The second day of Ramazan was a workday but only a few people showed up. The streets and offices were empty and stores closed. Walking to my office I pass many fruit trees, two of them fig trees. I plucked a few dark purple figs from the tree for when I would get hungry. I had brought a hardboiled egg just in case. My colleague AB is fasting along with everyone else but for this I have no drive nor desire.
I took furtive sips from my water bottle that was hiding in back of my computer, ate the figs and the egg and made it through a long day dedicated mostly to emptying my overflowing mailbox. In the morning we had our last incomplete directors’ meeting. Our Finance and Operations Director is back and his predecessor is arriving early in the morning. We will finally be able to do a proper handover from one to the other, about 6 weeks overdue. This should be a week of many resolutions and decisions.
In our meeting we talked about how and when to consult with whom and where the boundaries are between our jobs. It is not obvious and will probably remain rather grey. Despite the clamor for clarity, and the countless job descriptions and manuals that experts produce for this purpose in my line of work there is little that is crystal clear. I am finding that the higher you rise the more of your time is spent on relationship building and maintenance, something that is rarely mentioned in job descriptions. The emphasis is on ‘technical’ but I do very little technical work.
After sitting the whole day in a hot and sticky room with a fan blowing papers hither and thither I arrived home hungry and exhausted. I was thinking of all the people who actually fasted and did hard labor without even a fan, and who don’t have an air conditioned bedroom in which to retreat, then multiplied by 30 days. I can’t really complain.
The guards were busy in the back of the house preparing for the breaking of the fast. It starts with fruits and dates. Our pear tree had lost a loaded branch which they relieved of at least 20 pears. We lent them our juicer and they produced the most delicious pear juice, enough for all of us.
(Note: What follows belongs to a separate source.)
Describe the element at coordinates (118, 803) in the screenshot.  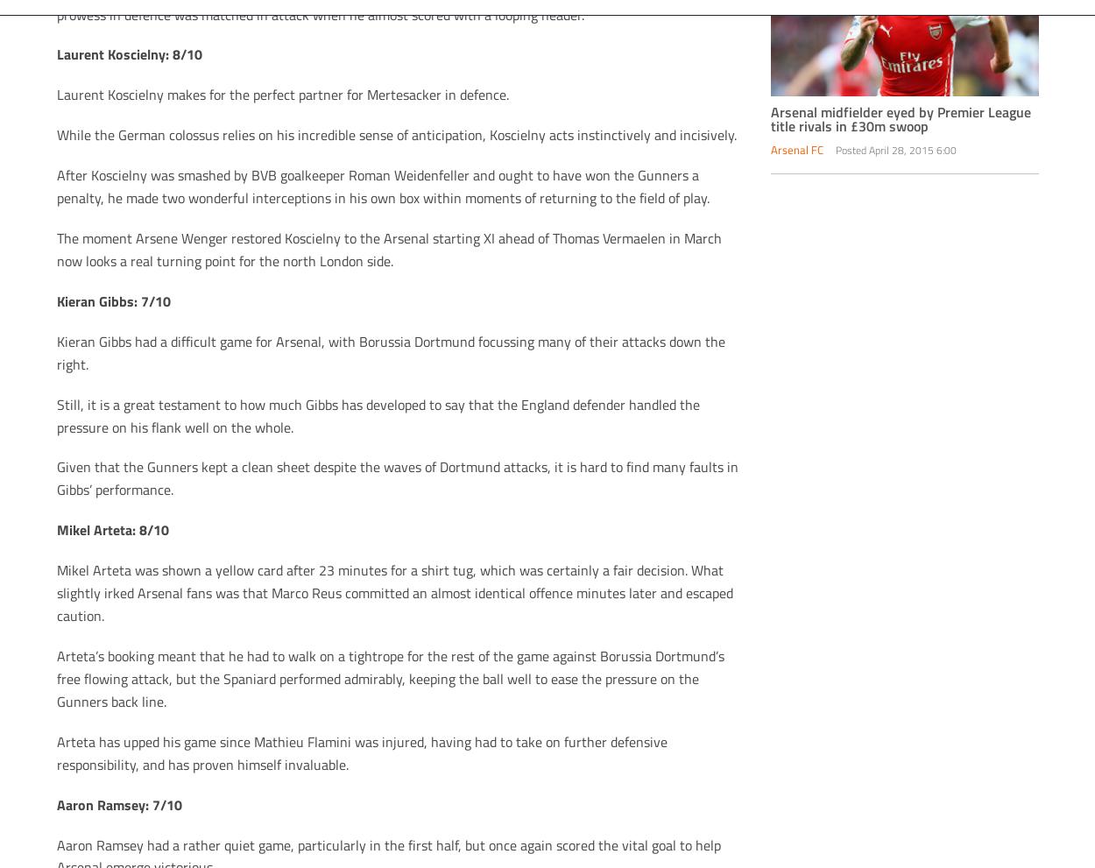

We ate our dinner in front of the TV, switching back and forth between EuroNews and the BBC whenever the screen got too pixilated, with heads and bodies no longer matching. The TV makes clicking sounds when the picture breaks apart, as if the San people from South Africa have taken over, click, click. Our TV does that when it gets tired, too hot or the antenna dish got kicked. We were too lazy to try to fix it.
I watched a fierce (and pixilated) debate between women who favor wearing the veil and those who don’t, somewhere in a suburb of Brussels. The topic is so complex that every argument sounds reasonable. Why can’t we let women wear whatever they are comfortable with as long as it doesn’t jeopardize others (as in driving a car or piloting a plane in a burqa).
When I look at pictures from the 50s in Western Europe or even the US you see lots of women wearing scarves and when you go to southern Europe you find most of the older women with a veil or black scarf. When I was a teenager I often wore a scarf. My father had brought me one from Italy that I still have, with horse imagery on it. It had nothing to do with oppression. And here I am learning from some women that they like the anonymity of having most of their bodies hidden even if it is very hot.